In a Critical Patch Update, Oracle has officially surpassed its previous record of patches that was set last July. Totaling 299, with 162 of the vulnerabilities being remotely exploitable, Oracle admins are now facing a massive task of updating all of these patches in a quick fashion. I say “quick fashion” as Oracle itself states in their CPU announcement that:
“It has been reported that attackers have been successful because targeted customers had failed to apply available Oracle patches. Oracle therefore strongly recommends that customers remain on actively-supported versions and apply Critical Patch Update fixes without delay.“
The massive list of 299 vulnerabilities vary in danger, but there are three in particular that deserve special attention. The first and second of these was initially disclosed in a data dump by the hacking collective the Shadow Brokers. Originally a tool/exploit created by the NSA, the Solaris EBBISLAND and EXTREMEPARR vulnerability targets the Solaris 7-10 on x86 and SPARC architectures with the ability for remote privilege escalation. This is according to Amol Sarwate, director of Qualys Vulnerability Labs, who emphatically stated “these are very critical vulnerabilities” due to the ability of exploitation “without authentication or any information about the targeted machine.”
The third prominent vulnerability involves Apache Struts 2. In the CVE report from the Mitre it is stated “the Jakarta Multipart parser in Apache Struts 2 2.3.x before 2.3.32 and 2.5.x before 184.108.40.206 mishandles file upload, which allows remote attackers to execute arbitrary commands via a #cmd= string in a crafted Content-Type HTTP header.” This particular vulnerability was used to attempt an upload of Cerber ransomeware, as well as numerous Linux-based DDoS attacks via bots.

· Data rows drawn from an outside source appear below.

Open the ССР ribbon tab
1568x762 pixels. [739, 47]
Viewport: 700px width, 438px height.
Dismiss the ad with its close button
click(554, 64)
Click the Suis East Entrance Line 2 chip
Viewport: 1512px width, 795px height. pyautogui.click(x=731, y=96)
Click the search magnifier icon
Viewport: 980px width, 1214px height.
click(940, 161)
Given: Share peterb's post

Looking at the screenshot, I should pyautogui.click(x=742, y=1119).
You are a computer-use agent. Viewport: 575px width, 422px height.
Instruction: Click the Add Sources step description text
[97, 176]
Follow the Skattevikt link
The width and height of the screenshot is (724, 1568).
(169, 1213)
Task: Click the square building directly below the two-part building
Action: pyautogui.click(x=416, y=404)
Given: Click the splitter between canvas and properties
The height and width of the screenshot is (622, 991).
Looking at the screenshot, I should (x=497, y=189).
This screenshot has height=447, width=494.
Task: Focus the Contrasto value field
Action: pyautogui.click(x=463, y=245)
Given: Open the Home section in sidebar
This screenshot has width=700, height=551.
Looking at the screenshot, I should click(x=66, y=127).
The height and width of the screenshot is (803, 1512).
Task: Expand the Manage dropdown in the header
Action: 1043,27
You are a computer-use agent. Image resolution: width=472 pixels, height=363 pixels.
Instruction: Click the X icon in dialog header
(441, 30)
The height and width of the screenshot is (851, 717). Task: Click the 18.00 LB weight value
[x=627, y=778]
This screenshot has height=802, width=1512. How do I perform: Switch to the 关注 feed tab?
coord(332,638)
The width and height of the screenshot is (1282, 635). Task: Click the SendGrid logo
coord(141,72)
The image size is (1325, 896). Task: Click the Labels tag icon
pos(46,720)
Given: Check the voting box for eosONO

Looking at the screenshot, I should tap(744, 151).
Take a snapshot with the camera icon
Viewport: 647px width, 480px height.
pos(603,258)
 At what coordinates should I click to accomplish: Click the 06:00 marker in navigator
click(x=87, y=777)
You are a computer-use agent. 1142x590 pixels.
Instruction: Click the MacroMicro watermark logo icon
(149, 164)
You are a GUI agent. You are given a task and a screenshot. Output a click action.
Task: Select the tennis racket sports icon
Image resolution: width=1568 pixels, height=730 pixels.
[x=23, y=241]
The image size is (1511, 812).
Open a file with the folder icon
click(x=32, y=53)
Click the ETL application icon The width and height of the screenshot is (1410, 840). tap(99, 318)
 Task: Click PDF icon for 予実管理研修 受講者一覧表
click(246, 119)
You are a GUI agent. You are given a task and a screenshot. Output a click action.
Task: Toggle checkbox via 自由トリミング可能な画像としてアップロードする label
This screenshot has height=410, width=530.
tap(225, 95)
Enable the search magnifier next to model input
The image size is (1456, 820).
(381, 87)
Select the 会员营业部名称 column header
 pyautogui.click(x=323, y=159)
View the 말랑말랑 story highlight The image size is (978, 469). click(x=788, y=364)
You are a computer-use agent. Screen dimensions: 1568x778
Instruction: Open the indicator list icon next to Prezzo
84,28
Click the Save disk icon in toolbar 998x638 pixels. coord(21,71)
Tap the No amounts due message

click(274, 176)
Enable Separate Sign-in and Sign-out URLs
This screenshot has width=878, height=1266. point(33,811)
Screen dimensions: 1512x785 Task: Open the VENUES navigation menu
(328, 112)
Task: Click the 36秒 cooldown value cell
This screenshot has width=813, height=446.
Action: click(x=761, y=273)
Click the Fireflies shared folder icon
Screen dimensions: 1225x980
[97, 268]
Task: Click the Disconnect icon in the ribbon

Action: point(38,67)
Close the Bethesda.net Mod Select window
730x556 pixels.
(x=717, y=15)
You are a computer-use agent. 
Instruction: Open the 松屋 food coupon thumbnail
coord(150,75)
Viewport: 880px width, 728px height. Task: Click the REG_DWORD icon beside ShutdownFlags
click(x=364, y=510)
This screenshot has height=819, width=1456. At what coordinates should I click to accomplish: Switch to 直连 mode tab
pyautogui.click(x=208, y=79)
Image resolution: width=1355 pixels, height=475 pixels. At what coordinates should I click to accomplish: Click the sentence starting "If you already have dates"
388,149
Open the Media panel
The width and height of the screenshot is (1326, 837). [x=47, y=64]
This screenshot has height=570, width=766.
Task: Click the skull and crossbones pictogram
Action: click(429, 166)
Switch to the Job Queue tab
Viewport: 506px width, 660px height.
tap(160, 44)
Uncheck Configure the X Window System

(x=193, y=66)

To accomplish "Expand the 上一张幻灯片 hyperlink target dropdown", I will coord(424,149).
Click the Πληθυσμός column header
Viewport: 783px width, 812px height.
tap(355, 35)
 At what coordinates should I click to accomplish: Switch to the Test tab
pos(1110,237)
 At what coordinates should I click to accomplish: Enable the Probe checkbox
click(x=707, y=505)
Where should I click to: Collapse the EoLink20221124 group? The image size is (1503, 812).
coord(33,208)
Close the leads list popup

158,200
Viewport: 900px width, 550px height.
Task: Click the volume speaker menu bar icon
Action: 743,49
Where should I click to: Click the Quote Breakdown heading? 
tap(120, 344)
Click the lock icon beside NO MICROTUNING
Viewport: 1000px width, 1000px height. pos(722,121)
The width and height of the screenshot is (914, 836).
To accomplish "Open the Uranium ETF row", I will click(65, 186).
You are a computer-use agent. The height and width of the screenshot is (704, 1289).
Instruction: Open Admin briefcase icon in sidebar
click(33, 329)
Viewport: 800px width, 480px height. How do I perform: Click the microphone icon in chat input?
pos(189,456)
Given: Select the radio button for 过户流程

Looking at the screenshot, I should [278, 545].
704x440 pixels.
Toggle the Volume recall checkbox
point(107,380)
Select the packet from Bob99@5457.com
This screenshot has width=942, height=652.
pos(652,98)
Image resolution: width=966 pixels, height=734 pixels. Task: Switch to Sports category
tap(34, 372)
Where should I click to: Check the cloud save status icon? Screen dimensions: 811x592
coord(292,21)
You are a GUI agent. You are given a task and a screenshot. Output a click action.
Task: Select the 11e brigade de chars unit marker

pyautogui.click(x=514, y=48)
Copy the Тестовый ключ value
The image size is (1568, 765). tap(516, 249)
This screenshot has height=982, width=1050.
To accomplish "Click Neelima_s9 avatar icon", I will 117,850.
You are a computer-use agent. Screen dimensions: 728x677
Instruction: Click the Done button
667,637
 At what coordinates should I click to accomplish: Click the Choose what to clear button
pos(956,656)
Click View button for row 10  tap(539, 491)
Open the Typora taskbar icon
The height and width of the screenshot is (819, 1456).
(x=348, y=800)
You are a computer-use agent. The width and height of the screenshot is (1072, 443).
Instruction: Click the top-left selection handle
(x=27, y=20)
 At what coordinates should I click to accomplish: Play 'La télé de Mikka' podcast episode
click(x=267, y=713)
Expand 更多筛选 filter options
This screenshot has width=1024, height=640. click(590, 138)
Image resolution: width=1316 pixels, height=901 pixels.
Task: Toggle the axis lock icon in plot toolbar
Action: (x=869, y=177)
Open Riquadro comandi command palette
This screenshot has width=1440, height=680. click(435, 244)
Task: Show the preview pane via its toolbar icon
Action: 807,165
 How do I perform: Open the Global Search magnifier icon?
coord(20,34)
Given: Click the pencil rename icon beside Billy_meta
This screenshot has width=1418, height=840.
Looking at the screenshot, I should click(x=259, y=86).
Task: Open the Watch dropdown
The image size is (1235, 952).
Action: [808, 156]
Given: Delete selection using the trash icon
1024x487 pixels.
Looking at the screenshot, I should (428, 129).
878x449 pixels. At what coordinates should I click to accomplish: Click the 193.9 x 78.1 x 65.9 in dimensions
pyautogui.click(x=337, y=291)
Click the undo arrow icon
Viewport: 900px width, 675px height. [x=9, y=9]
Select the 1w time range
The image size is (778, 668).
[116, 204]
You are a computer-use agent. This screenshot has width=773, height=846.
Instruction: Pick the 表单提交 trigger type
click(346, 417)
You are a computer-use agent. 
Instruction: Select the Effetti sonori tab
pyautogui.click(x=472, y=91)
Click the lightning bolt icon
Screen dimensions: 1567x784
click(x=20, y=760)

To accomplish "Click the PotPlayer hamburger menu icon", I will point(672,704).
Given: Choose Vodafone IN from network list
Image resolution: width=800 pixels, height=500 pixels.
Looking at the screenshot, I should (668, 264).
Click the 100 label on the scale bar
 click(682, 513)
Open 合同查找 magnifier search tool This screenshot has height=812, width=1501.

As was alluded to in the beginning of this article, many Oracle systems have come under attack and have been successfully breached as a result of not patching disclosed vulnerabilities. I’m going to sound like a broken record here, but it needs repeating as it keeps happening. As much of a pain as patching software like those in the Oracle library can be, it is far worse to be hacked. It is ultimately up to individual organizations to take care of these patches, but with the majority of these exploits being remotely exploitable, it is imperative that black hats not be given easy access to sensitive data.